Purpose of a remembrance stone
Matstsebahs or standing stones today are found in many archaeological sites all over Israel. Some of these mysterious stones run from 1 to 10 feet high and today stand as an unknown witness to some event.
Some are in groups such as at Gezer and Hazor, but some are scattered all over the land. These stone memorials were used to mark some special or unusual event.
God had the people of Israel to set up a matstsebah to mark an unusual or special event in their lives.
- It was to make known to them, their future generations and visitors what God had done for them.
- It was for the miracles He had performed.

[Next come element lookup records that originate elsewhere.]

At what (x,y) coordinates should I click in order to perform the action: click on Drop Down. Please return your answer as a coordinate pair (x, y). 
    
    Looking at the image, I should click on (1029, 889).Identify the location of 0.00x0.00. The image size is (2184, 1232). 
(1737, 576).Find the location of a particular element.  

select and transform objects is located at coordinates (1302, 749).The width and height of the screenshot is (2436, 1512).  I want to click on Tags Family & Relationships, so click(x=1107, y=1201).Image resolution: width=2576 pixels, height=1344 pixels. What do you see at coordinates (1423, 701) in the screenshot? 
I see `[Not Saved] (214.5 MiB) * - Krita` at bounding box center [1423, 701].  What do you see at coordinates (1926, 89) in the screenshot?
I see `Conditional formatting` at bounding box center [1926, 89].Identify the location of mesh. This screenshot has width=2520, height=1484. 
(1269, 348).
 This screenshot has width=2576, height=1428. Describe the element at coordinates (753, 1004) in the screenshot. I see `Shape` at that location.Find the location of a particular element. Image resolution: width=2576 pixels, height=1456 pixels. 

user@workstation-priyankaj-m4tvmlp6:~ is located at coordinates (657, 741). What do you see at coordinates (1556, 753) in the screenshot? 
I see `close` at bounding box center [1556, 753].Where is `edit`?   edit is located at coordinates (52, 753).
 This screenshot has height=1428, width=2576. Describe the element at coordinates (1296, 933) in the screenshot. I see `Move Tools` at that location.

- It was for the care He provided.
- It was for the blessings of life.
When something significant happened to them, they were supposed to set up stones. But these stones were not to be worshiped. They were simply a reminder for them to recall and remember what God had done in their lives. And as people walked by them, they could ask the Jews what these stones meant and God would be glorified by them.
Peter even picked up on this ancient Jewish custom of stone monuments.
1 Peter 2:4-5 (ESV)
As you come to him, a living stone rejected by men but in the sight of God chosen and precious, you yourselves like living stones are being built up as a spiritual house, to be a holy priesthood, to offer spiritual sacrifices acceptable to God through Jesus Christ.
We are the true matstsebah today, for God wants us to be a living matstsebah. But even so, it is not wrong today even for us Christians to still make use of an Ebenezer, matstsebah, or standing stone today.
Creating a memorial day in your spiritual life
Do you have some significant event in which God performed an amazing feat for you? Maybe it is your salvation. Maybe it is a time when God healed you. Maybe it is a time that God answered a specific prayer or got you out of a predicament that was weighing heavily upon you. Why don’t you get pick up a stone and use it to remind you of that special event?
Set it up in the living room, kitchen, den, or wherever to be a matstsebah or Ebenezer. And when people ask you about the stone, you can tell them what God has done for you. We soon will be honoring Memorial Day, a day established for the fallen who gave the ultimate sacrifice for their country. Many will lay flowers or place flags by stones of remembrance of these heroes. How about this year, we also set up a stone to honor the God who has helped us and given His Son Jesus for us, who died to give us life?